## WORK ORDER
Each line from the one containing "Clear the console" onward, through the end of the entries, is to be transcribed exactly; nothing else is to be included.

## PROVIDED ENTRIES
#####
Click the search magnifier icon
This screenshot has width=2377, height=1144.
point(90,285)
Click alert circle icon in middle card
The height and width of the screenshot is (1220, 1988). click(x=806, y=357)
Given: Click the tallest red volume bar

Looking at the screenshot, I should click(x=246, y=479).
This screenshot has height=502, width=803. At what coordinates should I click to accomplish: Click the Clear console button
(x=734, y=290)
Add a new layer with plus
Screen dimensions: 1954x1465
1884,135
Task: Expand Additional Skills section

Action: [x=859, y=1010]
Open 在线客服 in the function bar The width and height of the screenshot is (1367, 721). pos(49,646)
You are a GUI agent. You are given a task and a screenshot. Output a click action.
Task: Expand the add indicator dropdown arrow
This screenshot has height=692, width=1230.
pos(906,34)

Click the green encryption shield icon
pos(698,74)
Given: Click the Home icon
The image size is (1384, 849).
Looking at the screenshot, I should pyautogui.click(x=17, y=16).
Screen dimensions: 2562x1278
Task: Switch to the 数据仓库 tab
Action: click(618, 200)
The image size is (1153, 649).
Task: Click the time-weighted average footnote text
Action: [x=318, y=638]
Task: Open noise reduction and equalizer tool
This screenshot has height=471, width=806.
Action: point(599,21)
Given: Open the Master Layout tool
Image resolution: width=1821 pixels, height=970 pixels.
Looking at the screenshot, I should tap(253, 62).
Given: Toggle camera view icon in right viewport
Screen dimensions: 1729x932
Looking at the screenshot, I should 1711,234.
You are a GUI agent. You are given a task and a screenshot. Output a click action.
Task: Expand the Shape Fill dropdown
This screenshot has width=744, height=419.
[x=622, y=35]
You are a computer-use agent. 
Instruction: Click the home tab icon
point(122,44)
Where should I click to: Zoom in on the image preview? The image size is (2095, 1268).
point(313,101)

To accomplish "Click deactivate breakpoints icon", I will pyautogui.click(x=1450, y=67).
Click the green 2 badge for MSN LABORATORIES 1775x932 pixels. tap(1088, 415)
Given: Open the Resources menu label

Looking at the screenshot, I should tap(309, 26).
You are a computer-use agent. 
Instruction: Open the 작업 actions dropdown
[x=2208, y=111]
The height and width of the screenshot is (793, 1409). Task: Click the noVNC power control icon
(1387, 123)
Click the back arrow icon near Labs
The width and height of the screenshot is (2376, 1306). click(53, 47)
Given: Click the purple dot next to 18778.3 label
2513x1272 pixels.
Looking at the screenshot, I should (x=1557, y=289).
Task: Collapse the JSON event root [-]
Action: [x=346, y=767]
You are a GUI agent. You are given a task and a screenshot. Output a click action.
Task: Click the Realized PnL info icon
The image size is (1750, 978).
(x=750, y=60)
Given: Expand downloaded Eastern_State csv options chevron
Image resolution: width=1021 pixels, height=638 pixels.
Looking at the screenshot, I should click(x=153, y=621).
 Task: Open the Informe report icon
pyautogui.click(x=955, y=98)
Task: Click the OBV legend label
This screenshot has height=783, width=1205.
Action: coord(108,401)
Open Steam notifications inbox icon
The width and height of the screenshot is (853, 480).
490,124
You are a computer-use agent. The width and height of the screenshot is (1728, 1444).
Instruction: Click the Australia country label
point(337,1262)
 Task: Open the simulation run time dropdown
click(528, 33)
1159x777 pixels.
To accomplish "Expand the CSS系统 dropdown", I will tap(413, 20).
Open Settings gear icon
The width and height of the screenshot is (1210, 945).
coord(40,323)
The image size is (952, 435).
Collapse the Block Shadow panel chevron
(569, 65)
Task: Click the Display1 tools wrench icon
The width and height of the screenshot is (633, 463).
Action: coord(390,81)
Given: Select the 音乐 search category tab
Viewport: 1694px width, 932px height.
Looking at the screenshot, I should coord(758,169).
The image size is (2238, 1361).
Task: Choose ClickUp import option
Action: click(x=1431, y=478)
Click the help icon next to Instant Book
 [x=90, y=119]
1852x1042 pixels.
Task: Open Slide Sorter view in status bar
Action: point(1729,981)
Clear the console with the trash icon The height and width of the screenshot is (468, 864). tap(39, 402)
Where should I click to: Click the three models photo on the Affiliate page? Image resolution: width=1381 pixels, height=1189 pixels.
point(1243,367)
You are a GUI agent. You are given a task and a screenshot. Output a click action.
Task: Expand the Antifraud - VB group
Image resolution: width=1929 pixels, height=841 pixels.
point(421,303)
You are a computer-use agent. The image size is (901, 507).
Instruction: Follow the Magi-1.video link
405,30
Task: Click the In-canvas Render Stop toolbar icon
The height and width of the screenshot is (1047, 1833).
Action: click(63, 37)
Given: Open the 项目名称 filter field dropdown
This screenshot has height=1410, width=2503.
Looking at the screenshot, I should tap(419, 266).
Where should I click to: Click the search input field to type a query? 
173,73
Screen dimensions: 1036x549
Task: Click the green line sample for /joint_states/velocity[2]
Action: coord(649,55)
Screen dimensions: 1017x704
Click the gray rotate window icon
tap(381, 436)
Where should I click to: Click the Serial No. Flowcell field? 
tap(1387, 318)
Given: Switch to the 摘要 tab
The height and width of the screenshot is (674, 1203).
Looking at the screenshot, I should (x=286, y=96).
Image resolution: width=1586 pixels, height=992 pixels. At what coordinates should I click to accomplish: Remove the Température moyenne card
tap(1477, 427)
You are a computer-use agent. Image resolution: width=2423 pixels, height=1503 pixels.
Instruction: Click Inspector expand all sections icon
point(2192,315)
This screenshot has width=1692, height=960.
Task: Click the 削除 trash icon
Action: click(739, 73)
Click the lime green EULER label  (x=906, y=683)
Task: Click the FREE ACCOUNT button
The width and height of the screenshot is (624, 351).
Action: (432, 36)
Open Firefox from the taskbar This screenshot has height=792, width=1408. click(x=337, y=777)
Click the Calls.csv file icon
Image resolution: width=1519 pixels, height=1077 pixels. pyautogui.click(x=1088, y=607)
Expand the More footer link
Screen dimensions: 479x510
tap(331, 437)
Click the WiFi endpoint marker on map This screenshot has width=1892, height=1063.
#####
## YOUR SOLUTION
Clear the console with the trash icon The height and width of the screenshot is (468, 864). tap(39, 402)
Where should I click to: Click the three models photo on the Affiliate page? Image resolution: width=1381 pixels, height=1189 pixels.
point(1243,367)
You are a GUI agent. You are given a task and a screenshot. Output a click action.
Task: Expand the Antifraud - VB group
Image resolution: width=1929 pixels, height=841 pixels.
point(421,303)
You are a computer-use agent. The image size is (901, 507).
Instruction: Follow the Magi-1.video link
405,30
Task: Click the In-canvas Render Stop toolbar icon
The height and width of the screenshot is (1047, 1833).
Action: click(63, 37)
Given: Open the 项目名称 filter field dropdown
This screenshot has height=1410, width=2503.
Looking at the screenshot, I should tap(419, 266).
Where should I click to: Click the search input field to type a query? 
173,73
Screen dimensions: 1036x549
Task: Click the green line sample for /joint_states/velocity[2]
Action: coord(649,55)
Screen dimensions: 1017x704
Click the gray rotate window icon
tap(381, 436)
Where should I click to: Click the Serial No. Flowcell field? 
tap(1387, 318)
Given: Switch to the 摘要 tab
The height and width of the screenshot is (674, 1203).
Looking at the screenshot, I should (x=286, y=96).
Image resolution: width=1586 pixels, height=992 pixels. At what coordinates should I click to accomplish: Remove the Température moyenne card
tap(1477, 427)
You are a computer-use agent. Image resolution: width=2423 pixels, height=1503 pixels.
Instruction: Click Inspector expand all sections icon
point(2192,315)
This screenshot has width=1692, height=960.
Task: Click the 削除 trash icon
Action: click(739, 73)
Click the lime green EULER label  (x=906, y=683)
Task: Click the FREE ACCOUNT button
The width and height of the screenshot is (624, 351).
Action: (432, 36)
Open Firefox from the taskbar This screenshot has height=792, width=1408. click(x=337, y=777)
Click the Calls.csv file icon
Image resolution: width=1519 pixels, height=1077 pixels. pyautogui.click(x=1088, y=607)
Expand the More footer link
Screen dimensions: 479x510
tap(331, 437)
Click the WiFi endpoint marker on map This screenshot has width=1892, height=1063.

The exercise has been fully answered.